## Problem details
An exact transcript is required of the lines below, from the one containing "Instruction: Open the" through the very last; leave every picture out of it.

[Extracted data entries]
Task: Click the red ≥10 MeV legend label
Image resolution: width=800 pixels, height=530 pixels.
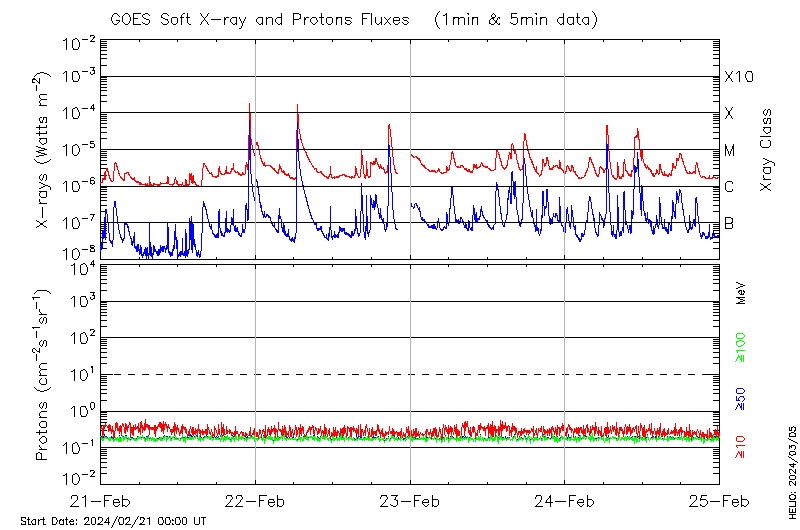Action: click(741, 446)
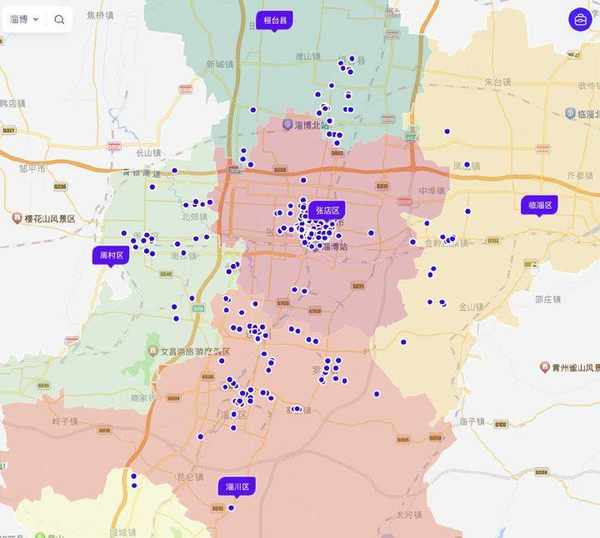Open the 淄博 city selector dropdown

pyautogui.click(x=24, y=19)
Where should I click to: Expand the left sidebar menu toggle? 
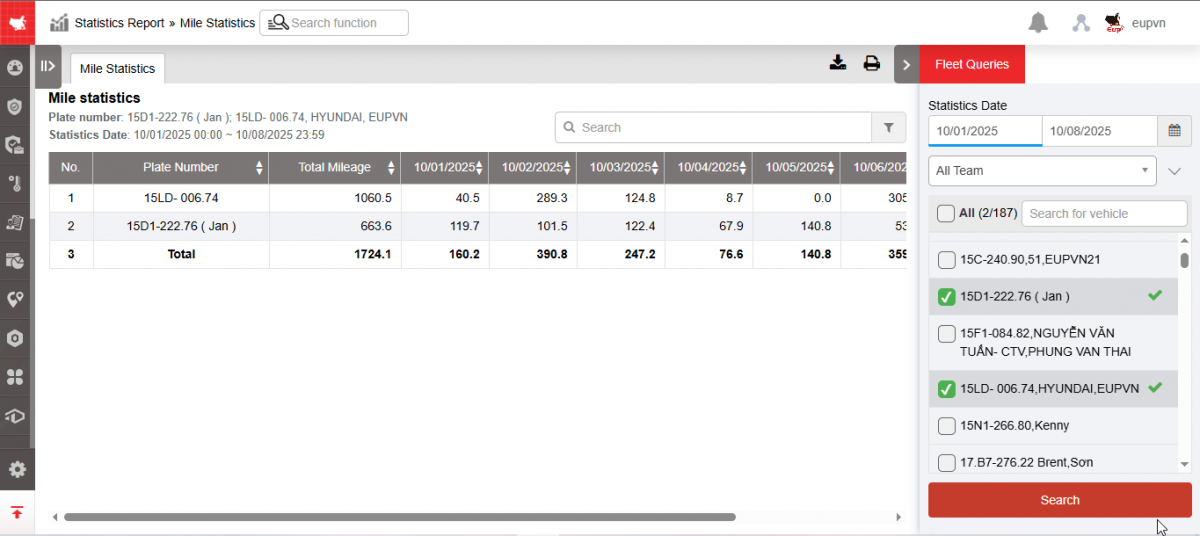point(47,66)

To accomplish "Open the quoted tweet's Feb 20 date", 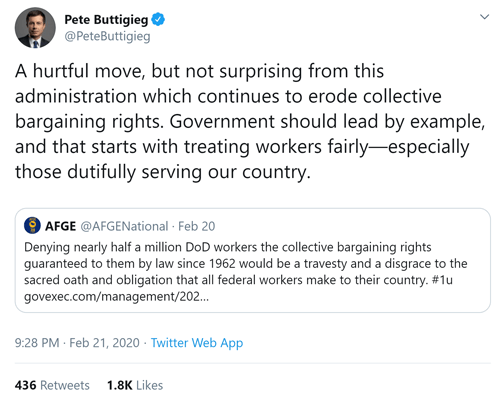I will [197, 226].
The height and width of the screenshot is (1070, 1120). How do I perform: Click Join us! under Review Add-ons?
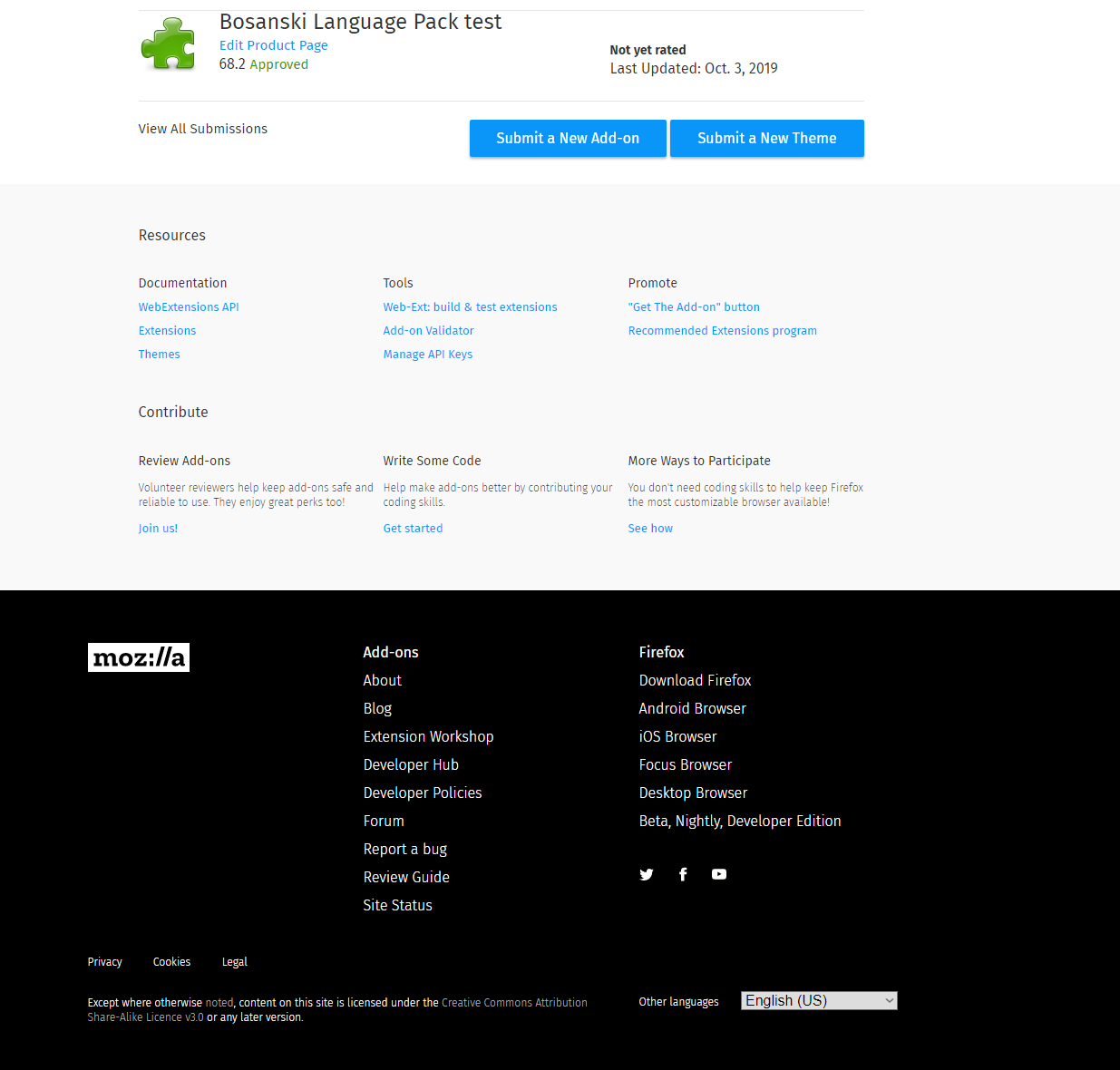[158, 528]
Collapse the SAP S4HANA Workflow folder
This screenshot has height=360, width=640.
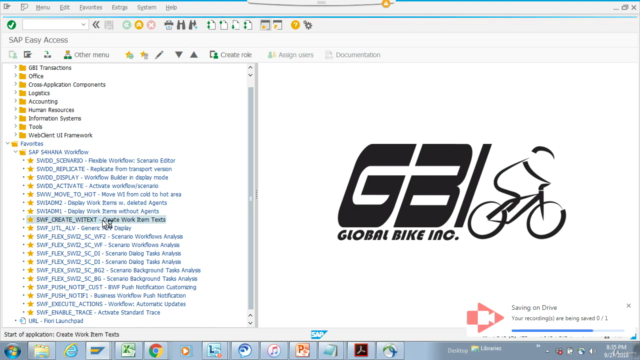coord(16,152)
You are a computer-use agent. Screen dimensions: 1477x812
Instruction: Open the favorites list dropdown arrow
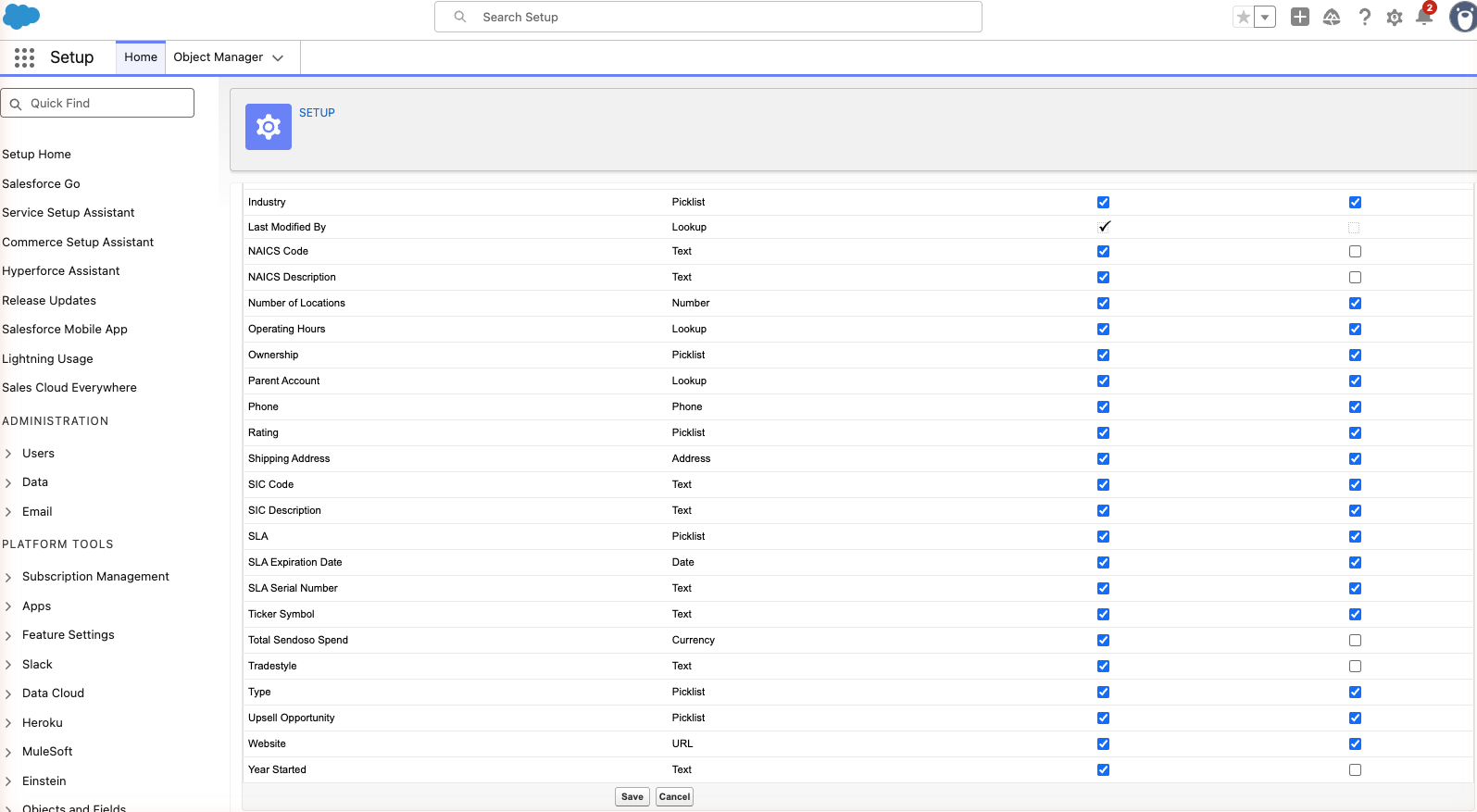tap(1265, 17)
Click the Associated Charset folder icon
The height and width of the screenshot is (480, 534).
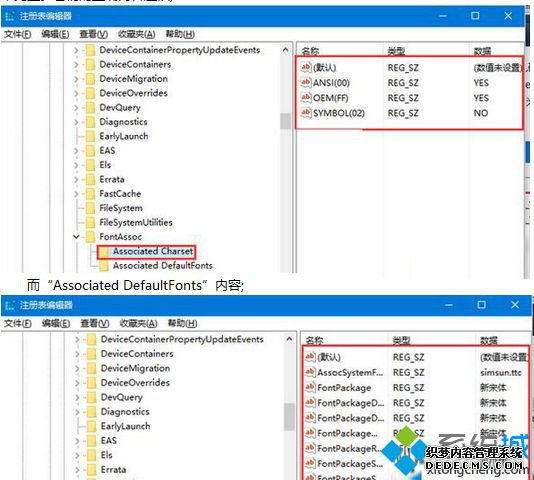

## Response to this task
Instruction: Open the favorites list dropdown arrow
tap(1265, 17)
Click the Associated Charset folder icon
The height and width of the screenshot is (480, 534).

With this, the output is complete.